Exercise description: Count the lines below that carry the word "computer". Answer with that number alone.

======== Supplied information

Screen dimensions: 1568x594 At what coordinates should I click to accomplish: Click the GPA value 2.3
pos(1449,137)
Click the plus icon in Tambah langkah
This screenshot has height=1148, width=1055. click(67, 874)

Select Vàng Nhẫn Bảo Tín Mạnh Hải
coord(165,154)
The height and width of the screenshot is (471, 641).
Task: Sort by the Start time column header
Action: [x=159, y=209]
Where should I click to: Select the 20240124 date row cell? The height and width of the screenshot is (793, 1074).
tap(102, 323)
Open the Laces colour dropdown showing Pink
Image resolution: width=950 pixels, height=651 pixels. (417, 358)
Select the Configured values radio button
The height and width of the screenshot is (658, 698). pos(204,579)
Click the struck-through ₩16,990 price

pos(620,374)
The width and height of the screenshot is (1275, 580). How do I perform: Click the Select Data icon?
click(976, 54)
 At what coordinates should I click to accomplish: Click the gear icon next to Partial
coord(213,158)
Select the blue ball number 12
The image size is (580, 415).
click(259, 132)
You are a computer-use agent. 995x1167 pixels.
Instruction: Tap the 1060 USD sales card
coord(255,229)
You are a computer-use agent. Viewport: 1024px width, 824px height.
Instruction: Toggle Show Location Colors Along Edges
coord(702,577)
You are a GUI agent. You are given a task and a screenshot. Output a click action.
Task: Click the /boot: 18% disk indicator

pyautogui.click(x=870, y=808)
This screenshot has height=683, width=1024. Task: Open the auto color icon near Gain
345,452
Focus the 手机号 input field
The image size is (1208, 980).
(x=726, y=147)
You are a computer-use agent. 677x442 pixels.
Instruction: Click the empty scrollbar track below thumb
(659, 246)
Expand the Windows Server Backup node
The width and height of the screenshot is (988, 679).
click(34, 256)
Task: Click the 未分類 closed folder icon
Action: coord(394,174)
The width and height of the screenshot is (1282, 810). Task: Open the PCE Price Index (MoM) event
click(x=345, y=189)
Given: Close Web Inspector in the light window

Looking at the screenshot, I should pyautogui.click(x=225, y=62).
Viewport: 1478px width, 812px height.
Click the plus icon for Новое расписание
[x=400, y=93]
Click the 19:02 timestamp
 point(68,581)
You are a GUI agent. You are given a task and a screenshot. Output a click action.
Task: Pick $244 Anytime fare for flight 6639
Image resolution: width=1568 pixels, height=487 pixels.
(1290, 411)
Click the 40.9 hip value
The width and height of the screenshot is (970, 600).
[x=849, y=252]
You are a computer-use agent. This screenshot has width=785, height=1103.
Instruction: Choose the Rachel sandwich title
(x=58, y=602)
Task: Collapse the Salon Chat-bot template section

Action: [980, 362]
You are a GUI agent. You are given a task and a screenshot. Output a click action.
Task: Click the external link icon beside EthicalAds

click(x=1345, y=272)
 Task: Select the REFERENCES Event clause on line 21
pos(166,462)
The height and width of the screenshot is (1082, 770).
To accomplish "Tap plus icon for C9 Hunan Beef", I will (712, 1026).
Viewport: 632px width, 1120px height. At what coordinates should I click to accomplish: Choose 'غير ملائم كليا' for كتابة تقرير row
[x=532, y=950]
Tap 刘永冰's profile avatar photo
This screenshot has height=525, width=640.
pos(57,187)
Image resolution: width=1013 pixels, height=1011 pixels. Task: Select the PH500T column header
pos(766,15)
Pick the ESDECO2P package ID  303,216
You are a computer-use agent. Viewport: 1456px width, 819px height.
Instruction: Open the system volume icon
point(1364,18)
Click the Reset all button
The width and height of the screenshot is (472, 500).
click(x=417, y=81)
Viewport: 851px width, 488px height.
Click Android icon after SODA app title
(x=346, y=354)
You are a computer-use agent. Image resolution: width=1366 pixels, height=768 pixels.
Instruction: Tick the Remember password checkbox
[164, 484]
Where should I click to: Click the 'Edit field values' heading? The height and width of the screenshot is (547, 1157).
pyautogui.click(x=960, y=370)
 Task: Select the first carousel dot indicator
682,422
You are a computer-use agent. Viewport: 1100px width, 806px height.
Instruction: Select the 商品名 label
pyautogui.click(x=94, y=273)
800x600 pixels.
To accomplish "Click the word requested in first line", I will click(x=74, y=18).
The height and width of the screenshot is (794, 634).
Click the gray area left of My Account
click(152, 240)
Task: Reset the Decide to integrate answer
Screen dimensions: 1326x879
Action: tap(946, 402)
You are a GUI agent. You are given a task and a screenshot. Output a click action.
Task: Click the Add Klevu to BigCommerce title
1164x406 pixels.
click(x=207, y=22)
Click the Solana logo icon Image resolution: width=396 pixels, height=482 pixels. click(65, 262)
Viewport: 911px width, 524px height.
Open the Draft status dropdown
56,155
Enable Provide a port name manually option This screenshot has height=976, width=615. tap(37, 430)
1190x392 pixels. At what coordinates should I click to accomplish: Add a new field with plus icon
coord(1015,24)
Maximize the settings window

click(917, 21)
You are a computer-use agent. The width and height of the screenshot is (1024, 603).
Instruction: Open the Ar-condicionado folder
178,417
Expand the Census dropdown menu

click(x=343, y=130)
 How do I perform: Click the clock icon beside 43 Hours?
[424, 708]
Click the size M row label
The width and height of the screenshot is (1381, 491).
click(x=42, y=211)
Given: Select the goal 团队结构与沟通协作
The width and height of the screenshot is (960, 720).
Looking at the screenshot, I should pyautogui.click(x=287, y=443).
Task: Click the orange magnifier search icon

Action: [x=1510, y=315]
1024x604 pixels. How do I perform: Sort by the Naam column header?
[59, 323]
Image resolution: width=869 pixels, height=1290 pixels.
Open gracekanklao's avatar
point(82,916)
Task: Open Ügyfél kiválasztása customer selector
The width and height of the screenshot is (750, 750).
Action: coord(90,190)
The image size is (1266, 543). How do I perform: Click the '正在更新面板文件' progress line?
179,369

================

Written response: 8